Gelelim bir başka önemli hususa. Muhabir okunma sayılarından sorumlu mudur? Yıllardır profesyonel ve gönüllü olarak yayıncılık yapıyor, yayıncıları destekliyor ya da akademik çalışmalarım kapsamında yayıncıları inceliyorum. Nadiren “kaç okundu” sorusunu soran muhabirle karşılaştım. Hatta bu soruyu duyduğum az sayıdaki arkadaşlarım da politik yayıncılık yaptığım dönemde gönüllü içerik üreten arkadaşlardı. Onlar “etkinin” peşindelerdi.

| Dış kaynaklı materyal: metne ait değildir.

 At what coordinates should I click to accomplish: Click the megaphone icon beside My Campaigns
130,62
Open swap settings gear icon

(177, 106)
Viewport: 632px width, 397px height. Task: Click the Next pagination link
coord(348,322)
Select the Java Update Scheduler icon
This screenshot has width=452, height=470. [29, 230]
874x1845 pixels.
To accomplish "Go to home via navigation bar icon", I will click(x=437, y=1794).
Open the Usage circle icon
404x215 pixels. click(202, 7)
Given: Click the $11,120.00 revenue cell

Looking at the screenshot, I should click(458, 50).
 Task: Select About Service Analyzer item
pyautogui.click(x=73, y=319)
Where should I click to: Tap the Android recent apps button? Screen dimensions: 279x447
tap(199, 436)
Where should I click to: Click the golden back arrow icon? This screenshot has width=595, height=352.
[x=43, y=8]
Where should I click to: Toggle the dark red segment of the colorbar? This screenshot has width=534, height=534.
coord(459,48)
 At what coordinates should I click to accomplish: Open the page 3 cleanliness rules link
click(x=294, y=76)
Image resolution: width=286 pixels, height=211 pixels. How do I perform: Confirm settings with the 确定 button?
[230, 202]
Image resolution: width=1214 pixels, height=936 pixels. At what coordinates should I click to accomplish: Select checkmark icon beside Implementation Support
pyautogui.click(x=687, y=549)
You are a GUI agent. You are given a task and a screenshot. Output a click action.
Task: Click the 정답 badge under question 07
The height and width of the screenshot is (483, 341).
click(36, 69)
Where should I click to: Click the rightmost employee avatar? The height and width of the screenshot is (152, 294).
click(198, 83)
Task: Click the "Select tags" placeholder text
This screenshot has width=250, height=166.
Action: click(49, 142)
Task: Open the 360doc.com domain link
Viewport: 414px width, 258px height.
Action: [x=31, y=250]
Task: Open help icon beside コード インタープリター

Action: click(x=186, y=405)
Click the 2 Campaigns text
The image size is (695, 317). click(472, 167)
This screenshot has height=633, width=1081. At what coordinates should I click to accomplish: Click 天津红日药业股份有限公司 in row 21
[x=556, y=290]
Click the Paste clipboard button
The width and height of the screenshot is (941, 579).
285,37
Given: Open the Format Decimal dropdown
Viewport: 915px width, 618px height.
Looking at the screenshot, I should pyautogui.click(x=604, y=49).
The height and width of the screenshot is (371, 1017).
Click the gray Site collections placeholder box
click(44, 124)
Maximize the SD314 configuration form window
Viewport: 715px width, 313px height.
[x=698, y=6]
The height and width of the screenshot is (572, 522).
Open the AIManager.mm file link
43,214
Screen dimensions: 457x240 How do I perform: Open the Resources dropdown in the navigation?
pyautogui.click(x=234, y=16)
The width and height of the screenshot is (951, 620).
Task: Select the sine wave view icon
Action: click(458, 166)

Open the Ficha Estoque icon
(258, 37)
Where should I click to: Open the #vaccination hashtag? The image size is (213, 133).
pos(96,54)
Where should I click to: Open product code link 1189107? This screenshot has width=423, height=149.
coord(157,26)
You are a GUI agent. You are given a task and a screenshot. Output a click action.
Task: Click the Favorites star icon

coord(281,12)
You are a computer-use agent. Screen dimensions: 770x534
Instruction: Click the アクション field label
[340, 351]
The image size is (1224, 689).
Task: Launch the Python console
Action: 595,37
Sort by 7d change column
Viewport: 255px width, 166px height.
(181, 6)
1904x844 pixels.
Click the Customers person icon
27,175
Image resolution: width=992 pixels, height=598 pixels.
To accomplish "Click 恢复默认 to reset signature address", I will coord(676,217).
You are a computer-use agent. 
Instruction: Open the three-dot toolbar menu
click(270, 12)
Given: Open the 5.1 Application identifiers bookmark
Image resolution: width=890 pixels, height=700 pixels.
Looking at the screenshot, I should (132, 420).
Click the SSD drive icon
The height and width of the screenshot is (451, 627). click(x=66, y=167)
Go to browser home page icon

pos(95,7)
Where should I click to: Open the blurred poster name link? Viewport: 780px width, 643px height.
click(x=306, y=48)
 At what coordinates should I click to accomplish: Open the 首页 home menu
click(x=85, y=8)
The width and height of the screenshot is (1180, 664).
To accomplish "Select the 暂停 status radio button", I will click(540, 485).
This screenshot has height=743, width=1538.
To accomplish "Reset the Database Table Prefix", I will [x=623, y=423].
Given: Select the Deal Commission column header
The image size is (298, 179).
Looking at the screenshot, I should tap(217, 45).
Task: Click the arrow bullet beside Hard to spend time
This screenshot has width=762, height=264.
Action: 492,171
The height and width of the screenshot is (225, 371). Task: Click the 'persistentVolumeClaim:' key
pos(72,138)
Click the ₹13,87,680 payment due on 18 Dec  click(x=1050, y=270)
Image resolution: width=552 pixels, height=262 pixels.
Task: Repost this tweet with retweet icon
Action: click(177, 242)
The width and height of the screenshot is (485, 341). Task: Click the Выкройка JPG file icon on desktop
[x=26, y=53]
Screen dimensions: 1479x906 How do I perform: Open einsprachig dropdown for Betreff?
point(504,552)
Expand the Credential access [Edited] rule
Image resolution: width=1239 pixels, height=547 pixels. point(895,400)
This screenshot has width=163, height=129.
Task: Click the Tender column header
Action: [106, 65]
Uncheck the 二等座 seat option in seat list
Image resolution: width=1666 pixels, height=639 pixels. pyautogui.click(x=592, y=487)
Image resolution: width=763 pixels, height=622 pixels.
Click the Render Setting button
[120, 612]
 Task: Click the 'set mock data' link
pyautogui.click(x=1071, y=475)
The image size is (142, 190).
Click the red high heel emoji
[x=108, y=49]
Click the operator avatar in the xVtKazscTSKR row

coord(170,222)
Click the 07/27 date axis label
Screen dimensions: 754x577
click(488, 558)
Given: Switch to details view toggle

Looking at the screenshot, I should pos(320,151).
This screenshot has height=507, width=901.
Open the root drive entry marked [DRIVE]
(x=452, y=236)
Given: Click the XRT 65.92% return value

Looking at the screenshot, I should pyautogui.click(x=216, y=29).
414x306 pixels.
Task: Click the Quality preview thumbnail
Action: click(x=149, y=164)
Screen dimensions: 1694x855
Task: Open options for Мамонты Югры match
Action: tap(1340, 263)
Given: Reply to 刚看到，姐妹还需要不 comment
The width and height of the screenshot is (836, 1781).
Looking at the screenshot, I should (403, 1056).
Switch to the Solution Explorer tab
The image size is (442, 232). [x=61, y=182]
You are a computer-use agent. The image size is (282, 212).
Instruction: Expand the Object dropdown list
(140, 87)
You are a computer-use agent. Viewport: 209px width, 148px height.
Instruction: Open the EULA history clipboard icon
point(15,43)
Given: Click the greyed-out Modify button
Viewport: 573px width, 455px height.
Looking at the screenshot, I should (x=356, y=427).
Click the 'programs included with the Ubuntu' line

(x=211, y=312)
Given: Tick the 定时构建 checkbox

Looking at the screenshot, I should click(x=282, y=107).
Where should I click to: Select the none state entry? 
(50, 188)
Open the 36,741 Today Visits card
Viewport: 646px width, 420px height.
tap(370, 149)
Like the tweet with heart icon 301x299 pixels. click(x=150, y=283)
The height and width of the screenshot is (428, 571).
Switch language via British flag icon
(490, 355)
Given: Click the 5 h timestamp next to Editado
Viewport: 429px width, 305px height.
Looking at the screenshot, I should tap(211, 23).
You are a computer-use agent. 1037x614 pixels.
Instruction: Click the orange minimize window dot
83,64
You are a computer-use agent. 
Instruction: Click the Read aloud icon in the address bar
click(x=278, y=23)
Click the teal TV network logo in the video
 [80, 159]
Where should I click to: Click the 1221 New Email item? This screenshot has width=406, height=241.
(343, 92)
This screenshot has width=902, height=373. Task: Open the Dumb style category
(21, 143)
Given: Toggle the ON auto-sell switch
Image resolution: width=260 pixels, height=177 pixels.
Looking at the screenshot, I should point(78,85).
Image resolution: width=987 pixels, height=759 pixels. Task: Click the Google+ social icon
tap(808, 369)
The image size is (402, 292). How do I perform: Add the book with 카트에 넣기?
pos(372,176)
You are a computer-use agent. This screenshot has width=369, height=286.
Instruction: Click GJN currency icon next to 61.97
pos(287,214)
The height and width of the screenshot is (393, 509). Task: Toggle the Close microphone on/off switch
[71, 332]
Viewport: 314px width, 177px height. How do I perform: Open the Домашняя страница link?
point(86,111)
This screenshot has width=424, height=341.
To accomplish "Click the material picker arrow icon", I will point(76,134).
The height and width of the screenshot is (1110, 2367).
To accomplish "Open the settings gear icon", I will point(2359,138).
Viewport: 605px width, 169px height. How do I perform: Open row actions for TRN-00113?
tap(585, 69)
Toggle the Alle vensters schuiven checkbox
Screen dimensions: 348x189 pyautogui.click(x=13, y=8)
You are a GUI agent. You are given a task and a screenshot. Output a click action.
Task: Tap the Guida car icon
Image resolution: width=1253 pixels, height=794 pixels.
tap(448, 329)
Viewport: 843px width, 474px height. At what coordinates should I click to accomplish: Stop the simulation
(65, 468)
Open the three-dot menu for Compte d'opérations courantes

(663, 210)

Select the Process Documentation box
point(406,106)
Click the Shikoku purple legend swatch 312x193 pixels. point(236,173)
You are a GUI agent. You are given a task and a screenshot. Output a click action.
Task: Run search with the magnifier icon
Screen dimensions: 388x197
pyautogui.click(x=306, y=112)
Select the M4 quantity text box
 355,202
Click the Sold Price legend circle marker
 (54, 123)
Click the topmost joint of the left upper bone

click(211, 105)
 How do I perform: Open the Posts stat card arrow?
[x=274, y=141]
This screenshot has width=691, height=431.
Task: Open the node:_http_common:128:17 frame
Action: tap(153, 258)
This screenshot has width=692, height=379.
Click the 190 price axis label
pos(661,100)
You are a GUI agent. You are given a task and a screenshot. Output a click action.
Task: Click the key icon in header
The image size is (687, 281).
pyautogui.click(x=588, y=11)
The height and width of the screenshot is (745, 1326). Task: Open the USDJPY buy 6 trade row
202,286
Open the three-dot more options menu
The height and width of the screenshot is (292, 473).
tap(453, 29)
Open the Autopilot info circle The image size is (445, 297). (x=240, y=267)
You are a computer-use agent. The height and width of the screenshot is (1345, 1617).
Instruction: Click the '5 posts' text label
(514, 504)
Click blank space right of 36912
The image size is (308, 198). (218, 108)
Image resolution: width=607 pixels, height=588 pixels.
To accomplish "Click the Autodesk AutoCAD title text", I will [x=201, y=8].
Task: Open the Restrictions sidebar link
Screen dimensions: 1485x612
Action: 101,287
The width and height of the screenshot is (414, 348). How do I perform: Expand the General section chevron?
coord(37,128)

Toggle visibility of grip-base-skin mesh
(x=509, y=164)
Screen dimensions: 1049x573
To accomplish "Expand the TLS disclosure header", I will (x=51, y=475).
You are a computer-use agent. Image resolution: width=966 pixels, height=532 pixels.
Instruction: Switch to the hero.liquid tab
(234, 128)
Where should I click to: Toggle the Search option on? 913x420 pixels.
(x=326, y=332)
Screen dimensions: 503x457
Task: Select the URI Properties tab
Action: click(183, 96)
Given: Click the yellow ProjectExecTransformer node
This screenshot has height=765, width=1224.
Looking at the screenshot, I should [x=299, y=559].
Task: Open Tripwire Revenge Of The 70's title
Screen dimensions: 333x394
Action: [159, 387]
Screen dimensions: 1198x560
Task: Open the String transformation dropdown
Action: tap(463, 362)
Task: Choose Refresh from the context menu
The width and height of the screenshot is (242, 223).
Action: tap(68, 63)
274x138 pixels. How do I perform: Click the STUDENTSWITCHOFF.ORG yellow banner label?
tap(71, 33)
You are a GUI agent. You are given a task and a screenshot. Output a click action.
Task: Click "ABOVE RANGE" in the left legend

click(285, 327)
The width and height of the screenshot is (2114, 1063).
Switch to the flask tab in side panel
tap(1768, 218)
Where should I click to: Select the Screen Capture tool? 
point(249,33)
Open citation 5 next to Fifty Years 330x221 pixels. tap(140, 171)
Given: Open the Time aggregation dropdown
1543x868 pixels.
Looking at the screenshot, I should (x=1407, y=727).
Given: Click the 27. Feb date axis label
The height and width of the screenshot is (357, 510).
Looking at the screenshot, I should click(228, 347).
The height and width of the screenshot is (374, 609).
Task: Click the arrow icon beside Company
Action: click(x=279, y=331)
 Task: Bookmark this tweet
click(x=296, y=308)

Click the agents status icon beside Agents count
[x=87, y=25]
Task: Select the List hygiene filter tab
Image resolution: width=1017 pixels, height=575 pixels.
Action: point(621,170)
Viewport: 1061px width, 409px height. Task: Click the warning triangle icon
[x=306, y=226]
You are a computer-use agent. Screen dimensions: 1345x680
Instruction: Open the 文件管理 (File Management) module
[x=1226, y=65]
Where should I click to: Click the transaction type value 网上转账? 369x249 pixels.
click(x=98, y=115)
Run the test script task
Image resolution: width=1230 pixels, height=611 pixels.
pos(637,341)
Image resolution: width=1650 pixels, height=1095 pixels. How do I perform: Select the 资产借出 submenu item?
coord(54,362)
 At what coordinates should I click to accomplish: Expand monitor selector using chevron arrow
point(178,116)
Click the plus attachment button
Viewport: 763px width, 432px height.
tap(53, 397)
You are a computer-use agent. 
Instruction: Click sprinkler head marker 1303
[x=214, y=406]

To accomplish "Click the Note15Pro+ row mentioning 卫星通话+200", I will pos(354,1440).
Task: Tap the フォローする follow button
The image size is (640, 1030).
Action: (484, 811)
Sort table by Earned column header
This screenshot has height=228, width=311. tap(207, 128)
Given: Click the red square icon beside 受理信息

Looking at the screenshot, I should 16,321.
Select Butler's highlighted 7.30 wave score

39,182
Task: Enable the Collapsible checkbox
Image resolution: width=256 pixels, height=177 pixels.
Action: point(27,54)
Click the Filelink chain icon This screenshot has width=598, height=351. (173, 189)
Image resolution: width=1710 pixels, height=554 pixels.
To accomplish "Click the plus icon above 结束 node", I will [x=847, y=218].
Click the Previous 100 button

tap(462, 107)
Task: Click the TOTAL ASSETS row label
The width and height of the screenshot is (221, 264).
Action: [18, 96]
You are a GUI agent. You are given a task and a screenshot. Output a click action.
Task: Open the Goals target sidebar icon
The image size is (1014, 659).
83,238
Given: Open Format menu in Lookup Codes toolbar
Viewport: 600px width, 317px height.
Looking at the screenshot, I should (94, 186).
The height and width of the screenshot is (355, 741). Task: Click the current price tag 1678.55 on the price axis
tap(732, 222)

Günümüzde ise etki “editöre bırakılmış bir sorumluluk”. Yazar ya da muhabir, işini tamamlayıp bir sonraki telifin peşine koşarken, hedefler, sayılar umurunda olmayan bir hâlde geleceğe ilerliyor. Yazıyı paylaşıp paylaşmama konusunda bile keyfi davranabiliyor. Çoğu zaman onun için bir RT bir repost yetiyor. Yazıyı tanıtma konusunda ek bir çaba sarf etmiyor. Yazıya nadiren de olsa gelen yoruma bile yanıt verme zahmetine girişmiyor. Yazarın ve muhabirin “muzafferliği”, Türkiye’nin ifade özgürlüğü ortamının derinleştirdiği bir mesleki etik probleminden beslenerek, editörün sırtına içeriğin başarısının tüm yükünü yükleyip, tek bir dönüt verirse parçalayacağını düşündüğü egonun ve hayır demenin zorluğunun editörü başarısız hâle getirdiği bir ortam yaratıyor.
Burada dengeyi yaratmak kurumsal aktörlerin seçiciliklerinden, stil rehberlerinden, editöryal ajandalardan ve finansal olarak dengeli yayınların sayısının artmasından geçiyor. Telif ödensin diye oluşturulan içerik programlarının ise, ihtiyaç duyulduğu için oluşturulan içeriklerin bel kemiği olduğu programlara dönüşmesi gerekiyor. Aksi hâlde bu “dengesizliğin” editörün sürekli kaybedeni muhabirin de kısa vadeli kazananı olacağı bir durum olarak hayatımızda kalmasının önünde bir engel görünmüyor.